A Countdown to Pearl Harbor: 1853 to 1941

Conflict is brewing in Asia. The old world order is changing. Two new powers, the United States and Japan, are rising to take leading roles on the world stage. Both seek to further their own national interests in the hope to avoid war. Both have embarked on courses of action that will collide at Pearl Harbor.

Timeline


1853

Western powers stake claims in Asia as Japan emerges from more than two centuries of isolation. Japan’s long period of cultural isolation from the West ended in 1853, when Commodore Matthew Calbraith Perry led a U.S. Navy expedition (known as the “Black Ships” to the Japanese) into Tokyo Bay to open Japan to trade and diplomatic relations. The United States sought access to new markets in Asia, while Britain, Germany, France, and Russia were claiming new territories and economic resources. By the late 19th century, Japan has initiates to modernize its industry and armed forces and begins to expand its influence.

 

1914-18

World War I involves 60 nations and claims millions of lives.
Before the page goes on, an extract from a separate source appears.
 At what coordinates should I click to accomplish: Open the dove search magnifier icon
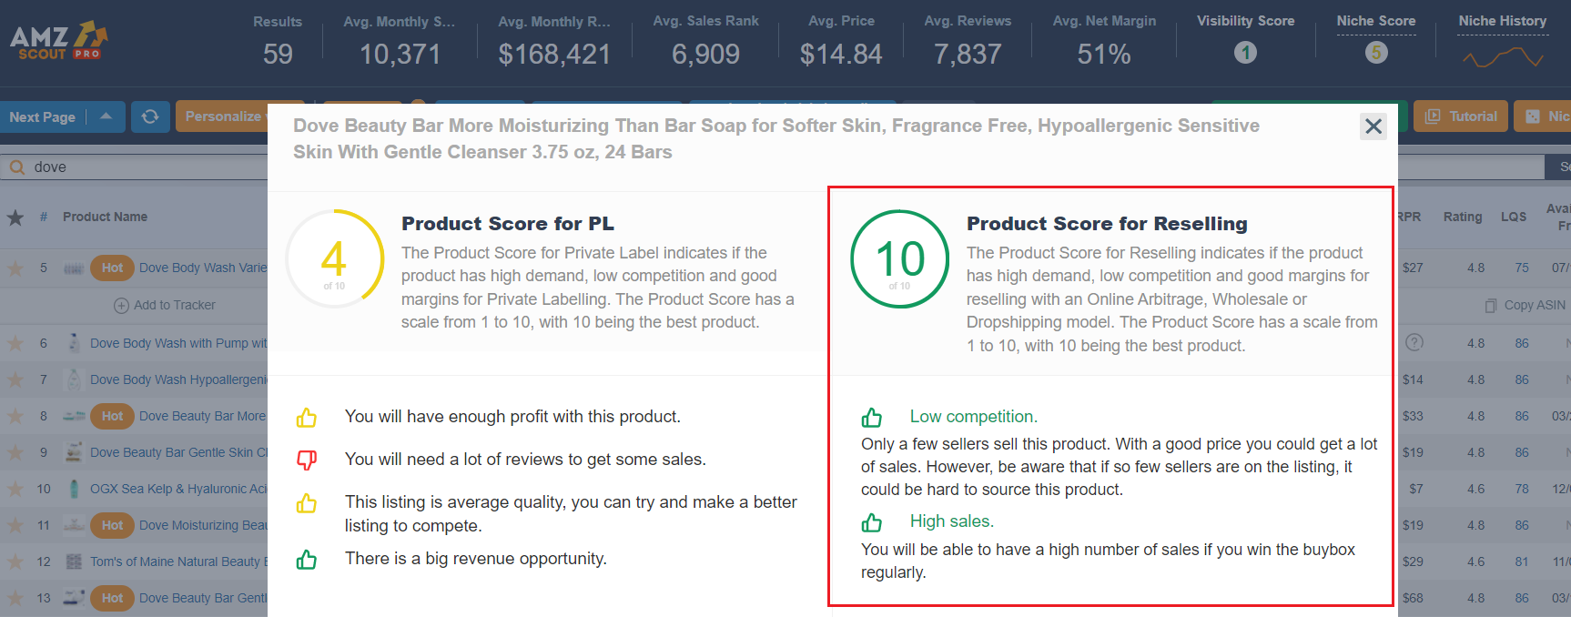(x=16, y=167)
Japan, one of the victorious Allies, seizes German possessions in China and the Pacific.

 

1919

The League of Nations is created to prevent future wars and provide collective security. Germany and Russia are excluded. The United States refuses to join.

 

1921

Japan’s prime minister is assassinated. The army later takes advantage of increasing political instability to dictate government actions.

 

1922 - 30

The United States, Japan, and other nations sign treaties limiting the size of their fleets and affirming China’s sovereignty. Japan is treated as a secondary power and allowed only a much smaller fleet.

 

1929

The American stock market crashes, triggering the Great Depression. An economic collapse sends the nation spinning into the Great Depression. Americans endure hard times. As fighting spreads through Europe and Asia, the United States is torn between helping its allies and being drawn into another foreign war.

 

1931-33

Japan seizes Manchuria and creates the puppet state of Manchukuo. Condemned for invading Manchuria, Japan quits the League of Nations. The military solidifies control over the government in Tokyo.

 

1937

Japan launches an undeclared war against China. The Japanese sink the gunboat USS Panay near Nanking, increasing tension between the U.S. and Japan.

 

1938

Germany annexes Austria; Britain and France do not interfere, Japan takes notice.

 

1939

Germany invades Poland, igniting World War II in Europe.

 

1940

Japanese troops occupy Indochina. Japan signs the Tri-Partite Pact with Germany and Italy, creating the Tokyo-Rome-Berlin Axis.

 

1941

The U.S. seizes Japanese and Chinese financial assets and cuts off all exports to Japan.


1929-41

World economic crisis ushers in the Great Depression. America turns inward, while Germany, Italy, and Japan seek to expand. The rise of Nazism in Germany, fascism in Italy, and militarism in Japan led to global destabilization and threatened democracy. A stock market crash sent the United States into economic depression. Military actions by the Japanese in China, the Italians in Ethiopia, and the Germans in Poland sowed the seeds of global war. In response to Japanese aggression in Asia, the United States imposed economic embargoes and deployed its Pacific Fleet to Pearl Harbor.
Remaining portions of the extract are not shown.